━━━ SUPPLIED DATA ━━━

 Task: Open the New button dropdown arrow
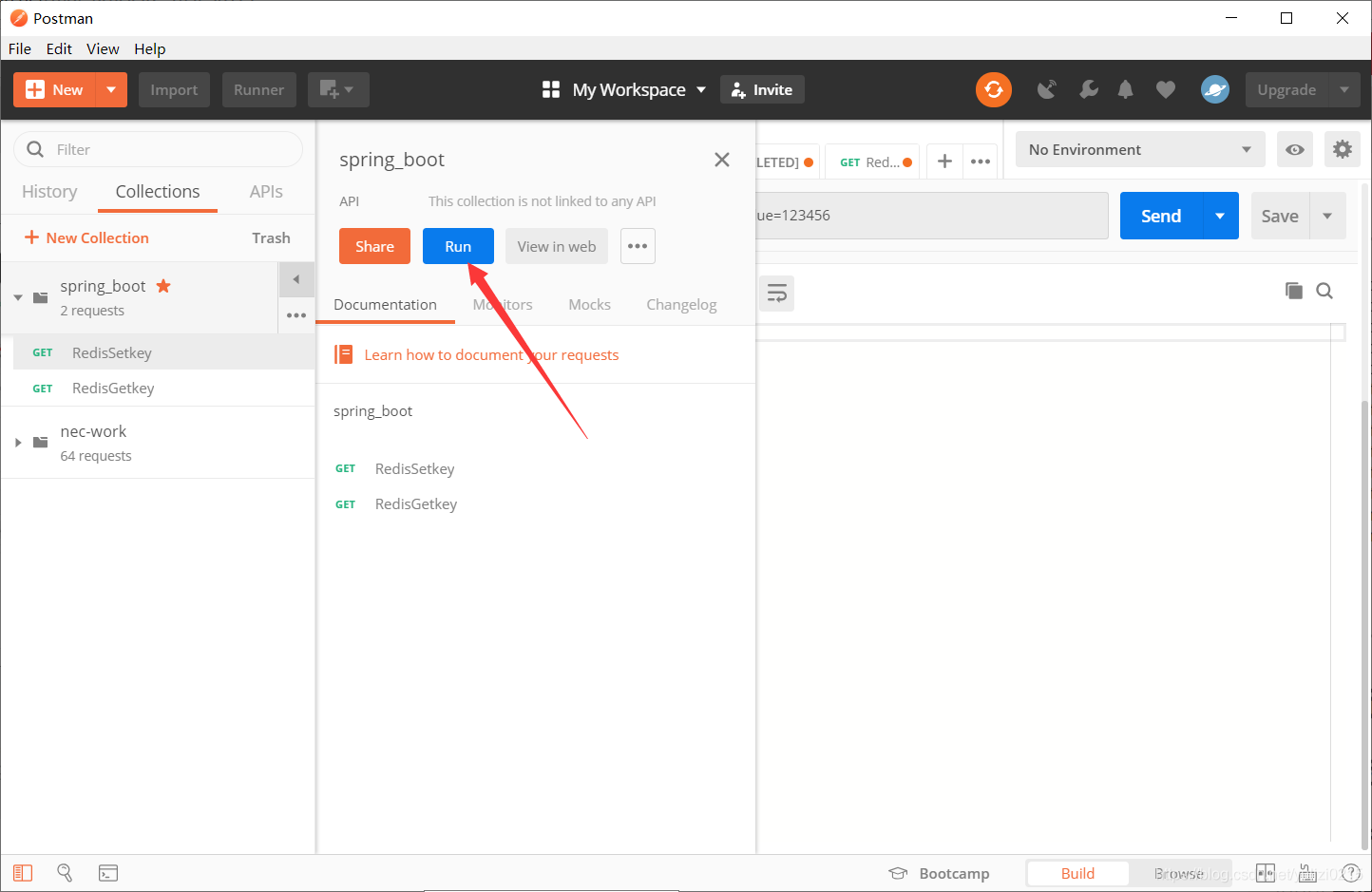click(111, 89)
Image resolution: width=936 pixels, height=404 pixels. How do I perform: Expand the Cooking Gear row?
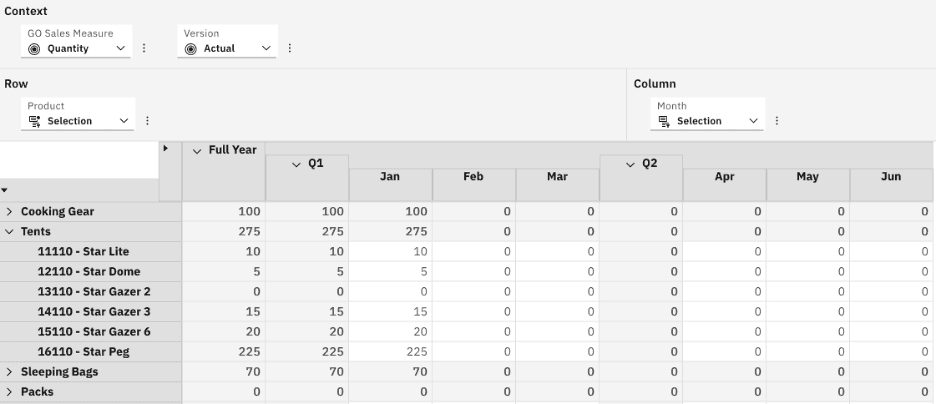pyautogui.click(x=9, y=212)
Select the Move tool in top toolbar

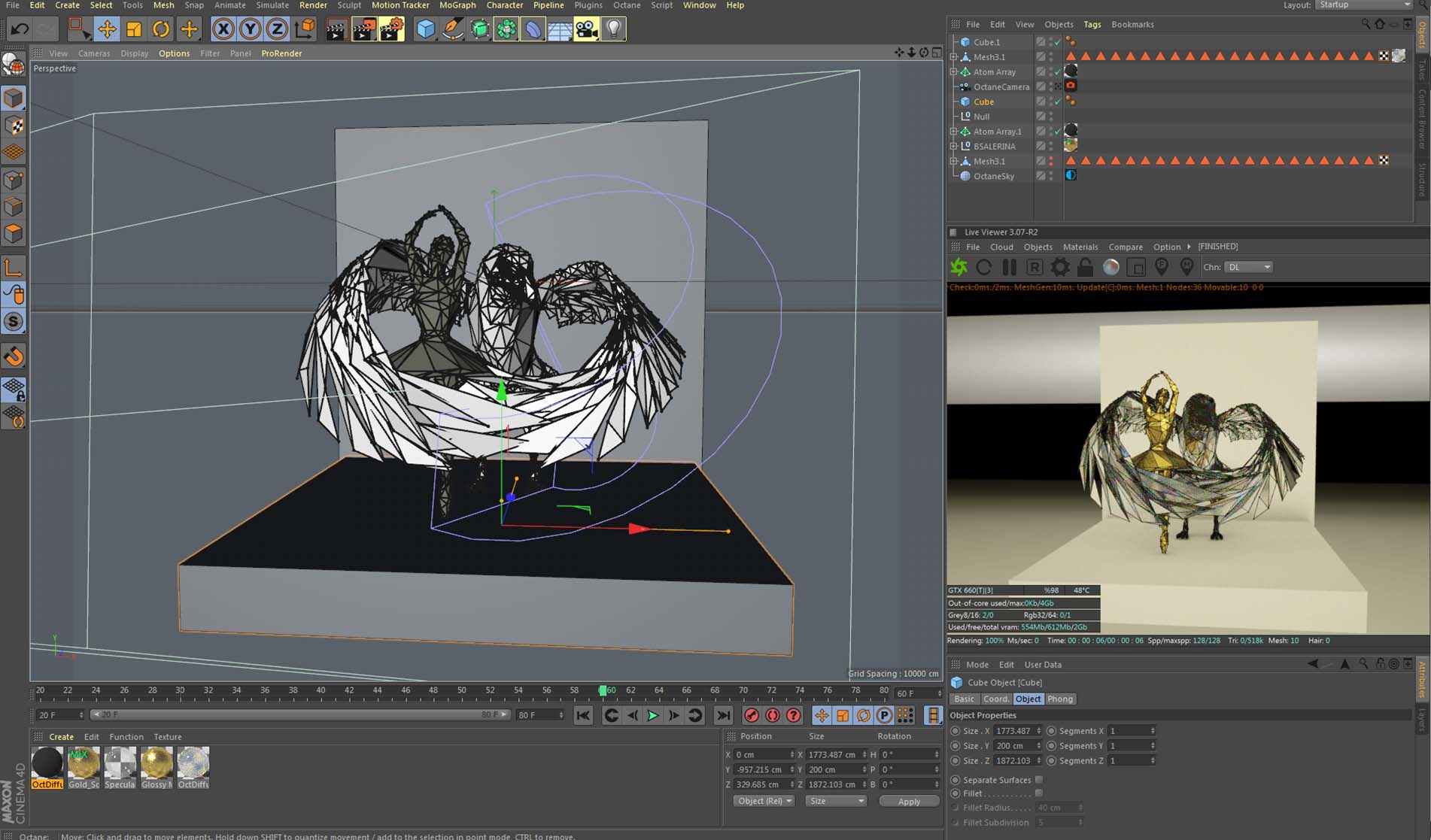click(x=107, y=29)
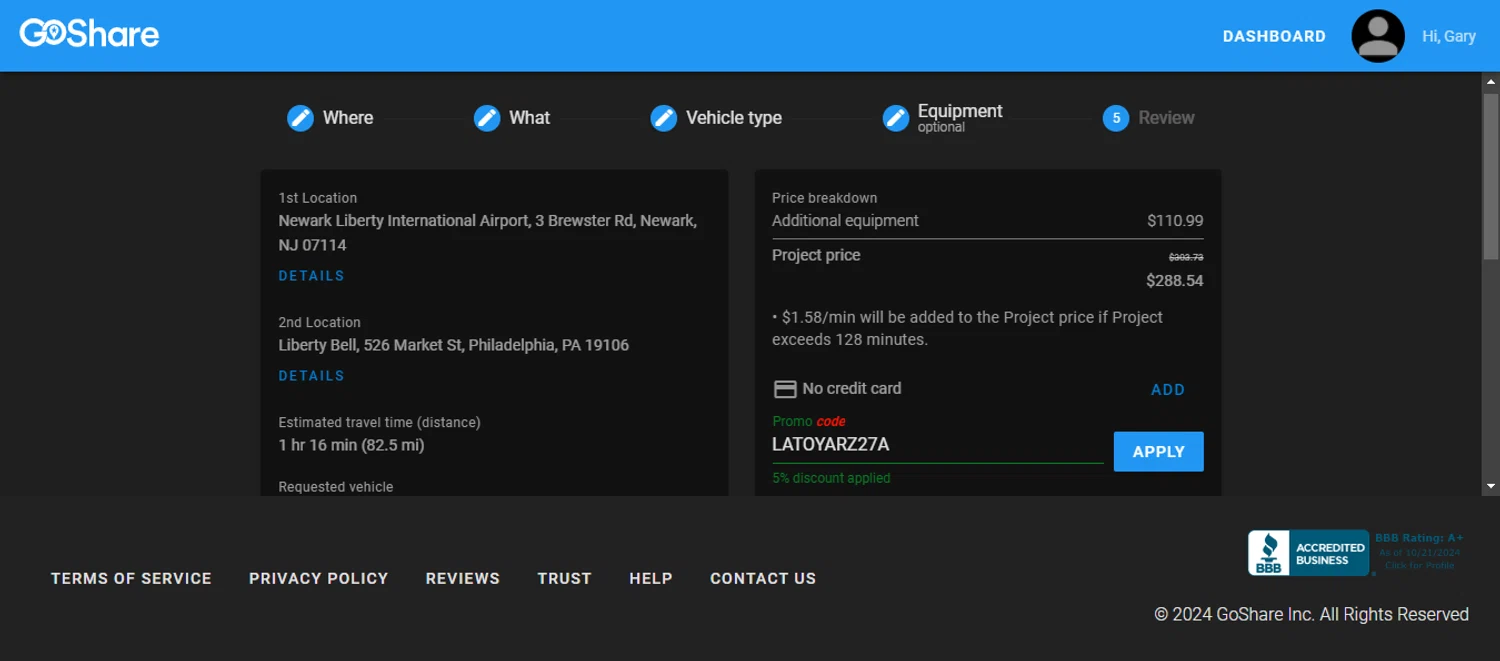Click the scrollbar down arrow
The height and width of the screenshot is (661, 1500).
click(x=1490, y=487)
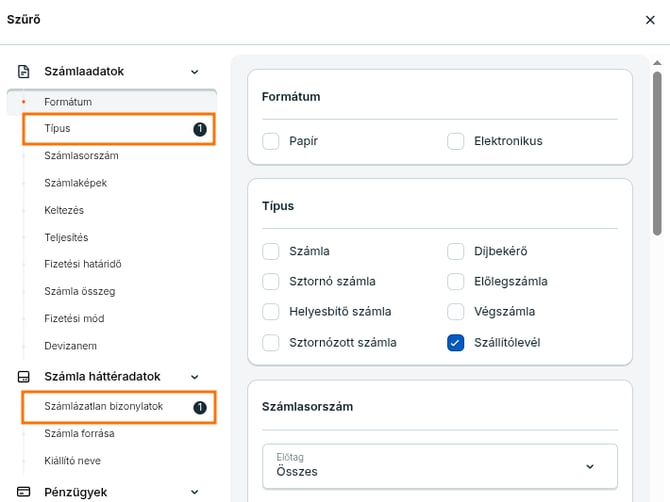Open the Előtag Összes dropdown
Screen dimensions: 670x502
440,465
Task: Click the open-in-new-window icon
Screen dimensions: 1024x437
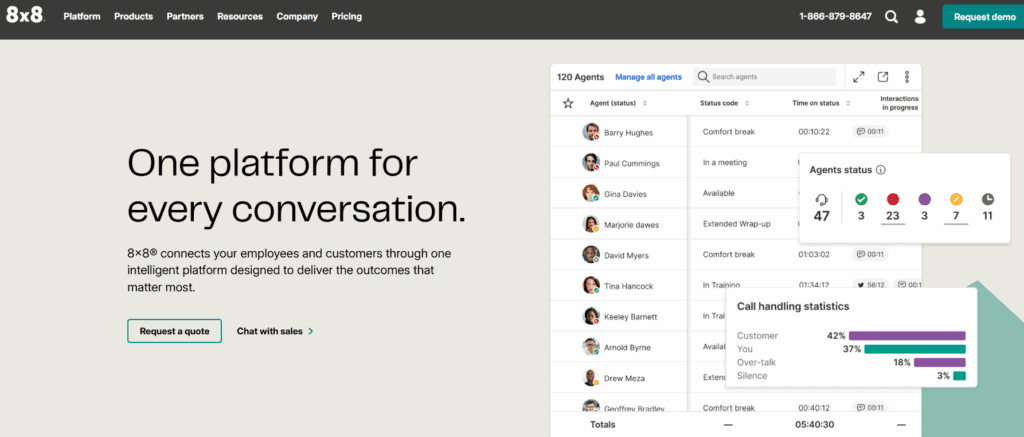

━━━

# AIM OF THE EXERCISE
Write the lines from the one containing "Task: Click the open-in-new-window icon" through the end of the data above exactly as they appear, and do not carry over any picture.

# RESPONSE
Task: Click the open-in-new-window icon
Screen dimensions: 1024x437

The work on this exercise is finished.